● Screenshot grounding data:
- Opening Delimiter -

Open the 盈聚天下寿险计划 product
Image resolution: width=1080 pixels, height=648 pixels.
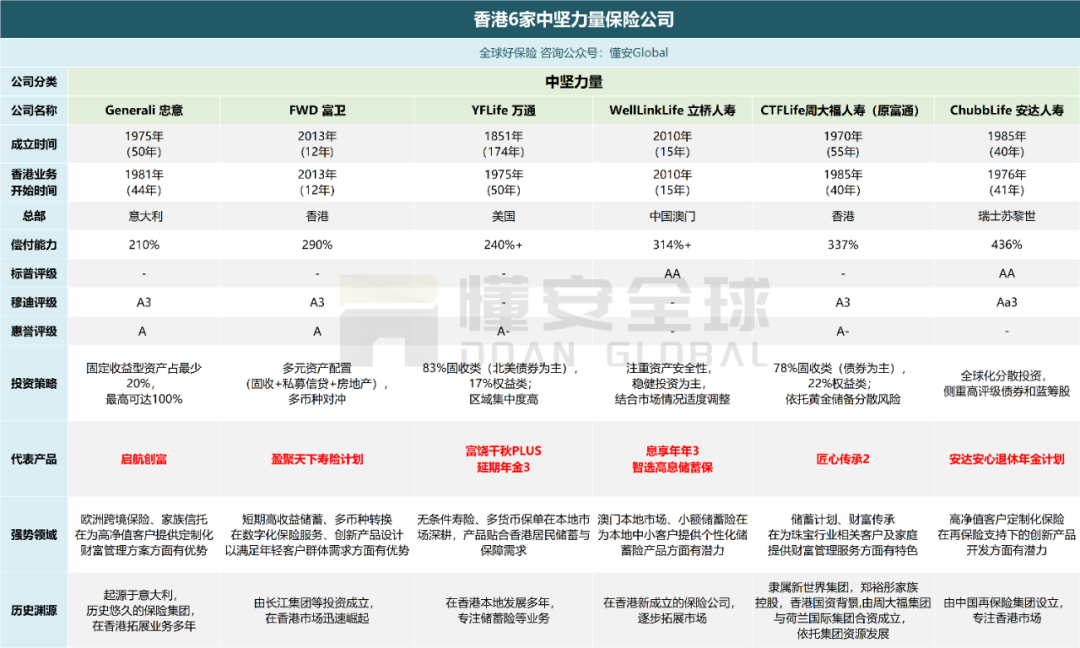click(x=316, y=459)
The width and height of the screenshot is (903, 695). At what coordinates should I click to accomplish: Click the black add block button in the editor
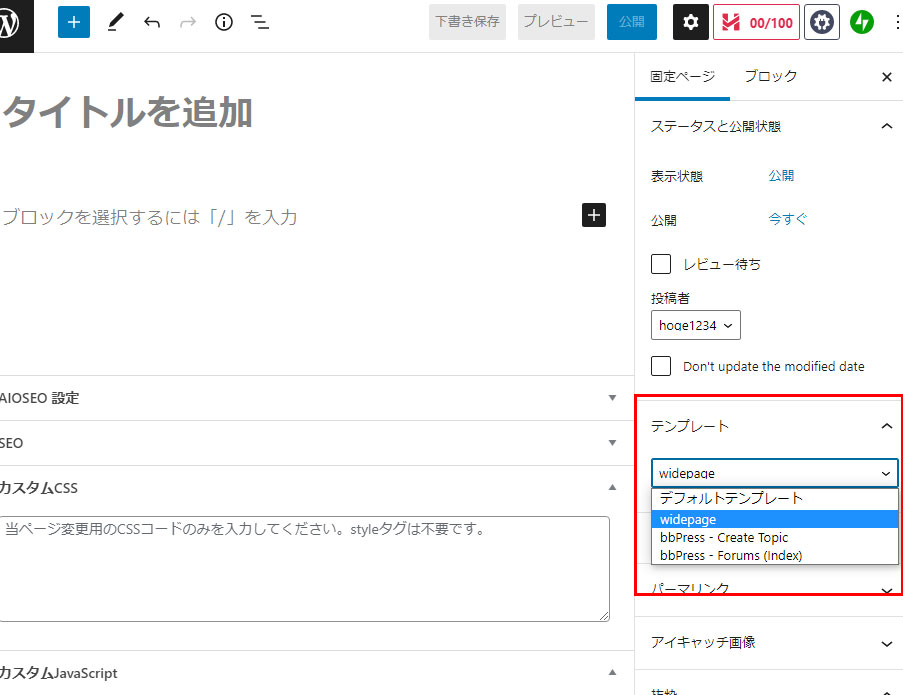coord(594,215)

- Closing Delimiter -

● Required work:
Set down the records above exactly, leaving out pictures.

● Output of the exercise:
Open the 盈聚天下寿险计划 product
Image resolution: width=1080 pixels, height=648 pixels.
click(x=316, y=459)
The width and height of the screenshot is (903, 695). At what coordinates should I click to accomplish: Click the black add block button in the editor
coord(594,215)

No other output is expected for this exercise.